Sr. Governance, Risk & Compliance Security Analyst

SUMMARY

Responsible for the oversight of the Governance, Risk and Compliance (GRC) program and cybersecurity activities of the Authority. Develops and implement strategies to ensure that sustainable business controls and processes are in place to protect the information infrastructure of the Authority. This position will assist with designing, reviewing, and implementing critical security solutions to support the Azure public cloud infrastructure. Reviews and defines security requirements for projects. Evaluates security and compliance risks to ensure that internal policies follow government guidelines, regulatory requirements and security best practices. Develops and maintains information security policies and procedures.

ESSENTIAL DUTIES AND RESPONSIBILITIES

1. Provides oversight of the Authority-wide Information Security Risk programs (i.e. Governance, Risk and Compliance program, Vendor Risk Management program, etc.) and cyber security functions of the Authority.

2. Develops and maintains the Authority’s risk register which contains a listing of all identified risks and their potential impact to the Authority.

3. Creates, tracks and manages repository for all risk letters. Ensures that security protocols are in place and followed for each identified risk in efforts to eliminate or reduce the Authority’s exposure to security risks, threats and vulnerabilities.

4. Establishes and maintains cybersecurity polices, processes and controls. Ensures that cybersecurity efforts are adequately designed to address information security protocols and governmental compliance in a timely manner.

5. Evaluates information systems, data processes and communications for security risks.

6. Conducts IT security risk assessments for technology, information security frameworks and Industrial Control Systems (ICS)/ SCADA.

7. Participates in strategic planning efforts for the deployment of ICS technologies and program enhancements ensuring successful and secure implementations.

8. Works in close collaboration with stakeholders to identify, validate, and mitigate security risks with appropriate solutions and security controls (including but not limited to cybersecurity, enterprise governance, risk management services, compliance reporting and vulnerability management, etc.).

9. Ensures that risks are mitigated and reported within a timely manner. Validates that required security controls are included with new products.

10. Performs in-depth assessments of IT security related processes and systems.

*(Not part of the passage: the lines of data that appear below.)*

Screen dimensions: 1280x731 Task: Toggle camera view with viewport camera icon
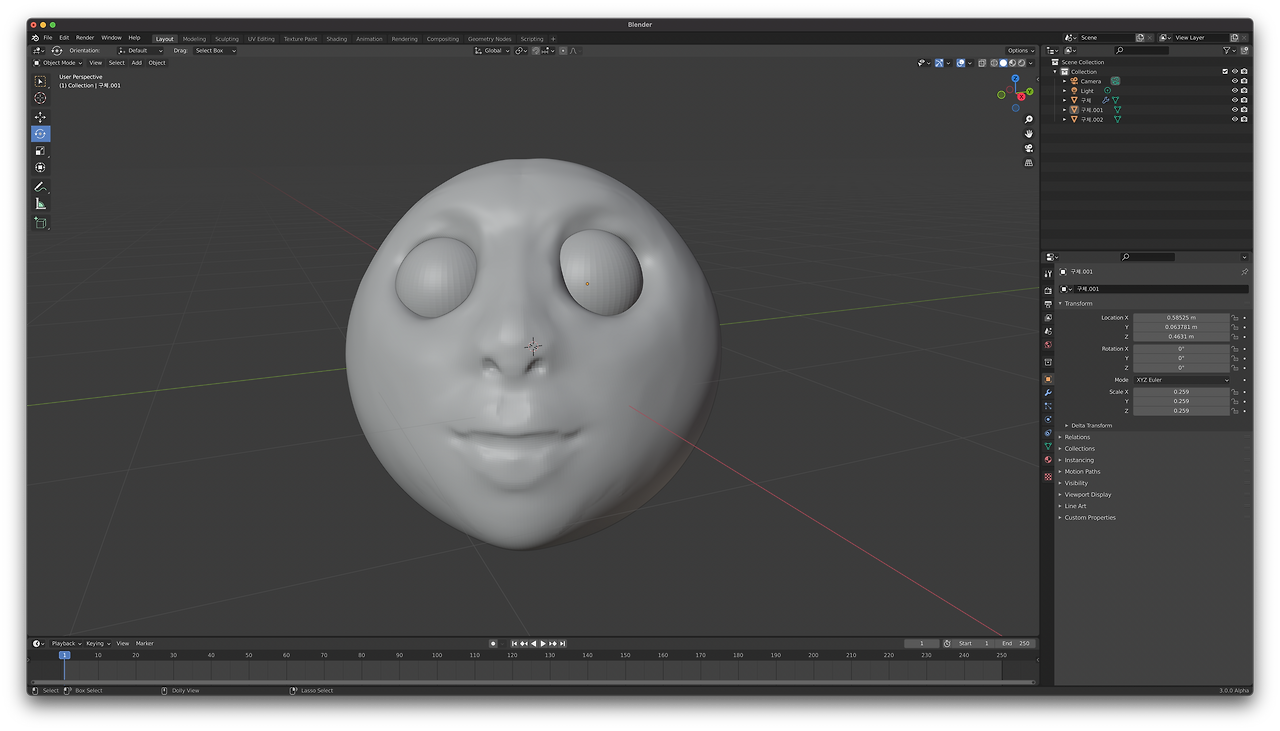[x=1028, y=148]
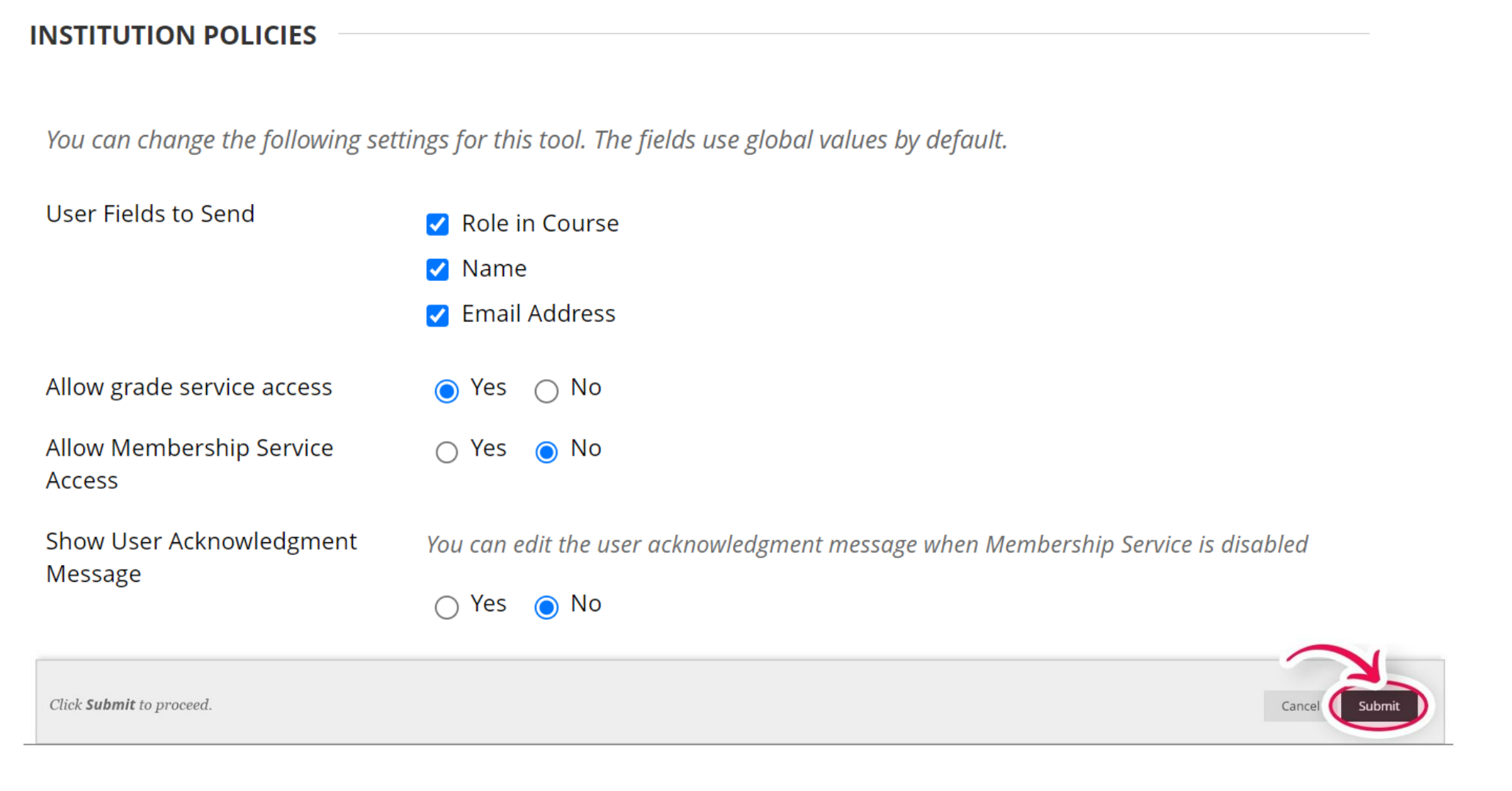This screenshot has width=1512, height=791.
Task: Click the 'Show User Acknowledgment Message' label
Action: click(200, 556)
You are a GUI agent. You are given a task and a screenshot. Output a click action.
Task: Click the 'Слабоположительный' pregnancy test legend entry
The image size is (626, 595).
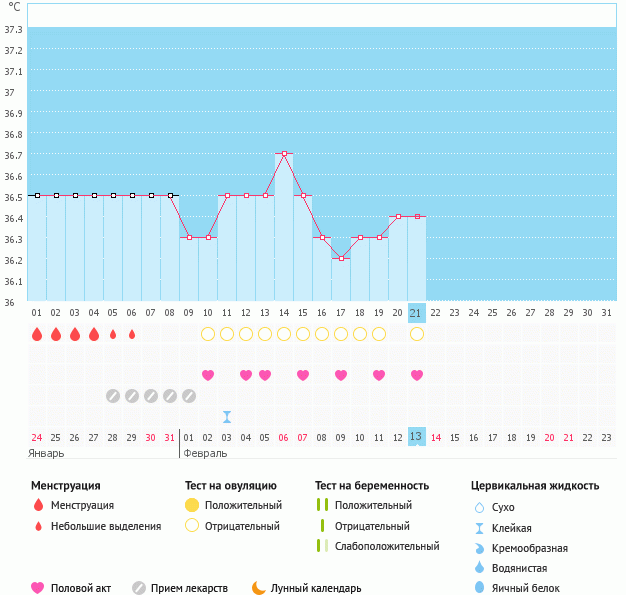(x=386, y=546)
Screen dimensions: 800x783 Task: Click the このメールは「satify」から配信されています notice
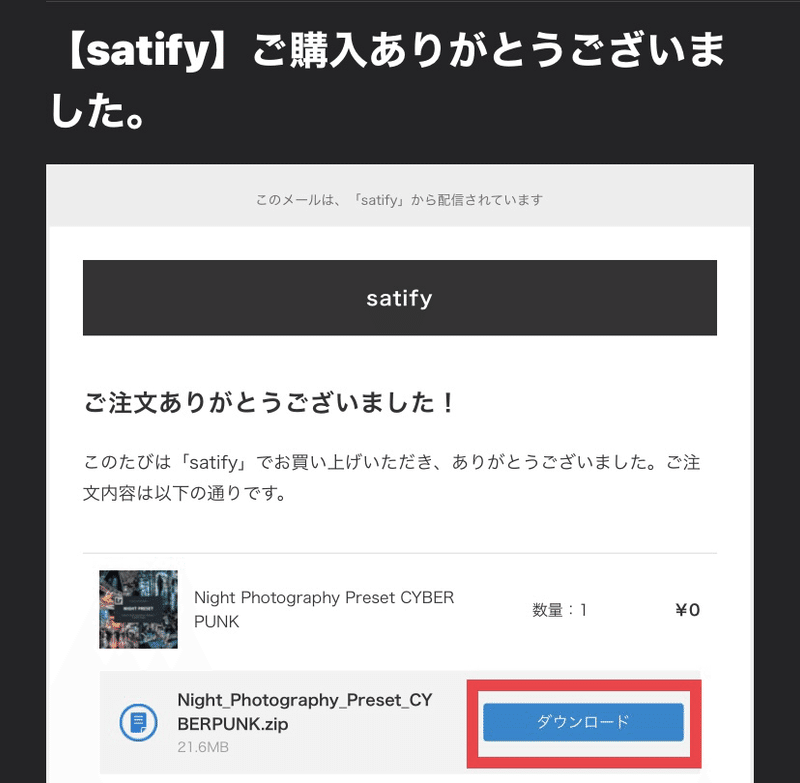point(399,200)
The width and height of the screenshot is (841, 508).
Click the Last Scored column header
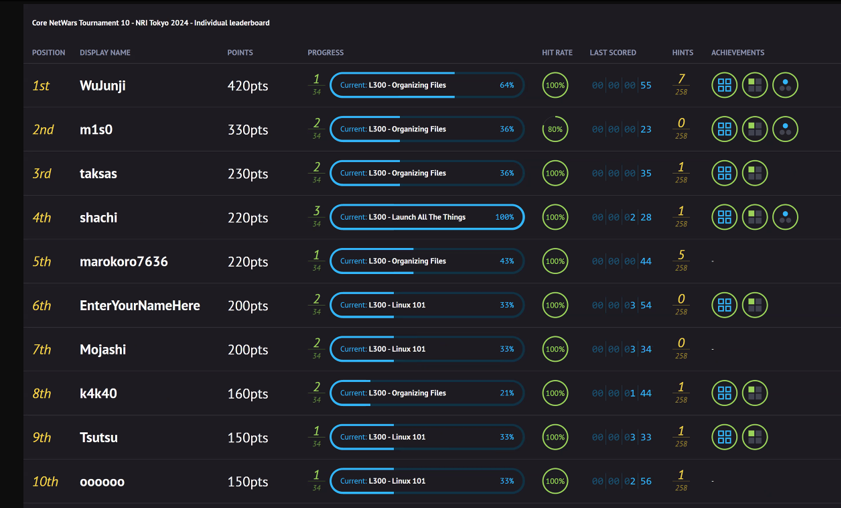[612, 53]
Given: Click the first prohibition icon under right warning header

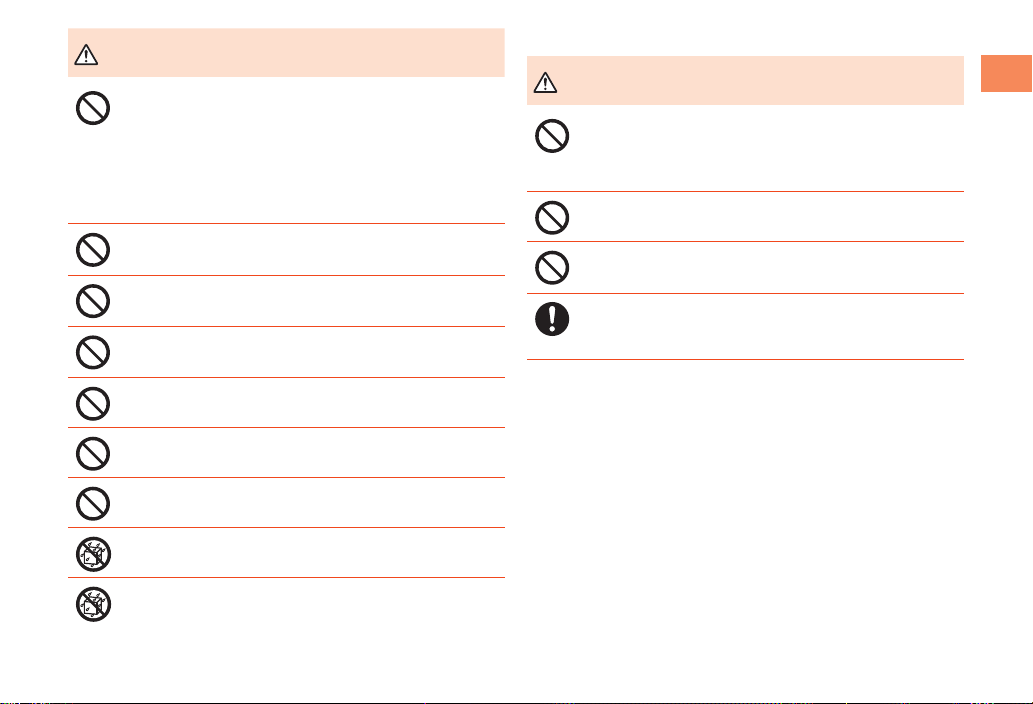Looking at the screenshot, I should coord(552,136).
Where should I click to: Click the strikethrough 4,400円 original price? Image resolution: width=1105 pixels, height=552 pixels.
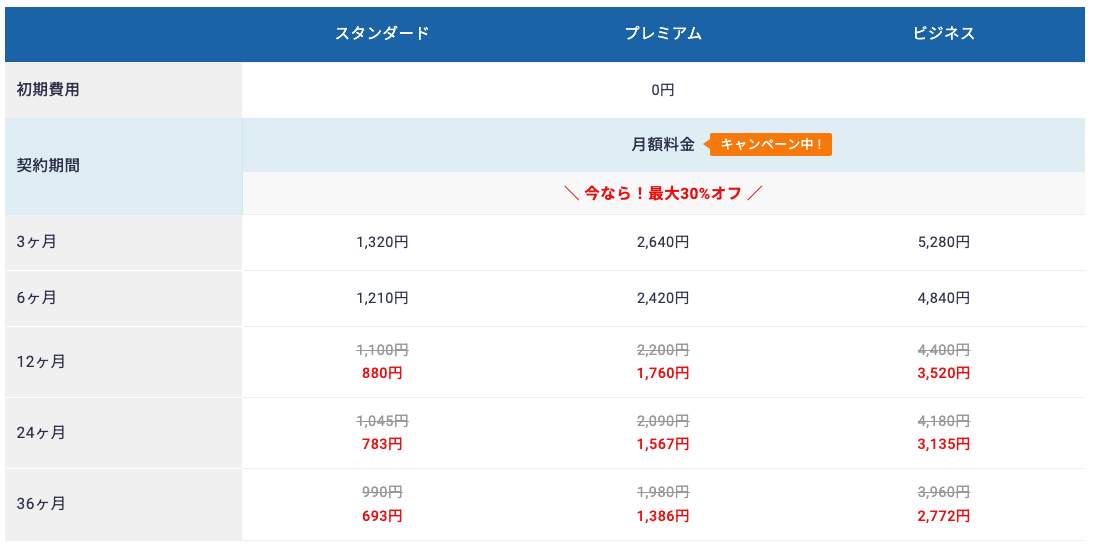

11. Identifies and anticipates system limitations that could lead to regulatory risks with new products and services. Develops and implements strategies to mitigate security compliance risks.

12. Provides technical vision, direction, and guidance to leadership team on best practice in the support of the design and implementation of Azure cloud-based infrastructure.

EDUCATION and/or EXPERIENCE

Bachelor’s degree in Information Technology, Computer Science or a related technical field. Must have seven years of progressively responsible experience in information security/technology, risk management or governance risk control serving in a lead/senior capacity is required. Must have three years of demonstrated Azure and cloud security experience managing multiple security domains. Experience should encompass business continuity planning, auditing, and contract/vendor negotiations. Must have advanced knowledge of information security procedures, hardware, software, and best practices. Must be able to make technical recommendations to ensure systems are designed and implemented securely. Must have working knowledge of one or more of the following frameworks: ICS/SCADA, NIST 800 series, PCI, ISO27001, CIS top 20 security controls and Cyber Security Framework.

MARTA is an Equal Opportunity Employer and does not discriminate against any employee or applicant for employment because of race, color, sex, age, national origin, religion, sexual orientation, gender identity and/or expression, status as a veteran, and basis of disability or any other federal, state or local protected class.